R.L. DERESIEWICZ, S.J. THALER, L. HSU, AND A.A. ZAMANI

背景

東部ウマ脳炎は,主として米国東部およびメキシコ湾沿岸に沿って発生する.東部ウマ脳炎の神経放射線造影所見を認識すれば,疾患の診断を早め,指標となる症例に対する反応を早めることができる.

方 法

われわれは,米国で 1988~94 年のあいだに報告された東部ウマ脳炎の全症例を再検討した.患者 33 人からのコンピュータ断層撮影(CT)スキャン 57 件および磁気共鳴画像(MRI)スキャン 23 件を含む,患者 36 人の記録を調べた.

結 果

死亡率は 36%で,生存者の 35%に中等度または重度の後遺障害が残った.神経放射線造影上の異常は一般的で,MRI によってもっともよく可視化された.MRI スキャンを入手できた患者の中では,昏睡患者 8 人全員の結果が異常であり,またその後昏睡に陥った非昏睡患者 3 人全員も異常であった.CT の結果は,そのスキャンの判読可能な患者 32 人中 21 人で異常であった.異常所見は,基底核(MRI では 71%そして CT では 56%に発見),視床(MRI では 71%そして CT では 25%に発見),および脳幹(MRI では 43%そして CT では 9%に発見)における局在病変であった.皮質病変,髄膜肥厚,および脳室周囲白質の変化はより少なかった.放射線造影上の大きい病変の存在は転帰不良の予測にはならなかったが,脳脊髄液中の白血球数が多い場合,または重度の低ナトリウム血症では転帰不良が予測された.

提供データ |

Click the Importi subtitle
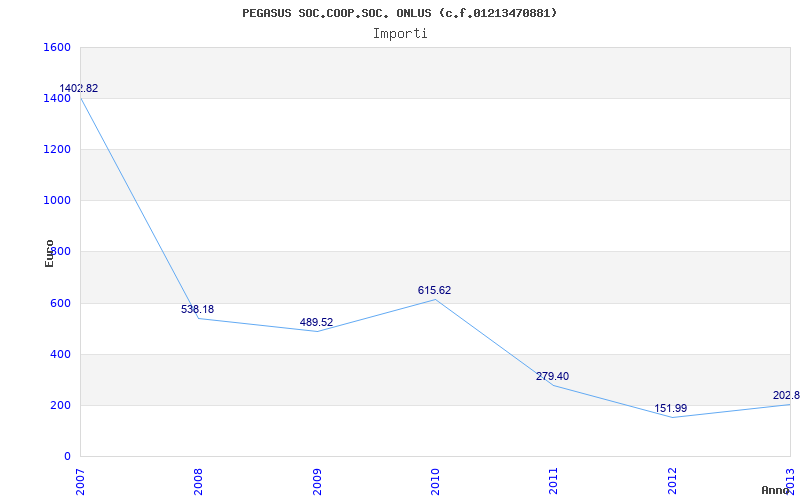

取り組む課題 |
(a) 東部ウマ脳炎に関する文章をもとに、次の問いに答えよ。
(i) 東部ウマ脳炎は主としてどの地域に沿って発生するか。
(ii) 再検討された症例は米国で何年のあいだに報告されたものか。
(iii) 死亡率は何%だったか。
(b) 以下の各記述が東部ウマ脳炎に関する文章の内容と一致するかを「はい」か「いいえ」で判定し、根拠となる箇所をそのまま引用せよ。
(i) 視床の病変が見つかった割合は、MRI のほうが CT より高かった。
(ii) 放射線造影上の大きい病変があると、転帰不良が予測された。
(iii) CT の結果は、判読可能な患者全員で異常であった。
(c) 東部ウマ脳炎に関する文章の内容を 2 文で要約せよ。

解答一覧 |
(a)
(i) 米国東部およびメキシコ湾沿岸
(ii) 1988~94 年
(iii) 36%

(b)
(i) はい。「視床(MRI では 71%そして CT では 25%に発見)」
(ii) いいえ。「放射線造影上の大きい病変の存在は転帰不良の予測にはならなかった」
(iii) いいえ。「CT の結果は,そのスキャンの判読可能な患者 32 人中 21 人で異常であった」

(c) 1988~94 年に米国で報告された東部ウマ脳炎の全症例を再検討し、患者 36 人の記録を調べた結果、死亡率は 36%で、神経放射線造影上の異常は一般的であり、MRI によってもっともよく可視化された。異常所見は主に基底核、視床、脳幹の局在病変であり、大きい病変の存在は転帰不良を予測しなかったが、脳脊髄液中の白血球数が多い場合や重度の低ナトリウム血症では転帰不良が予測された。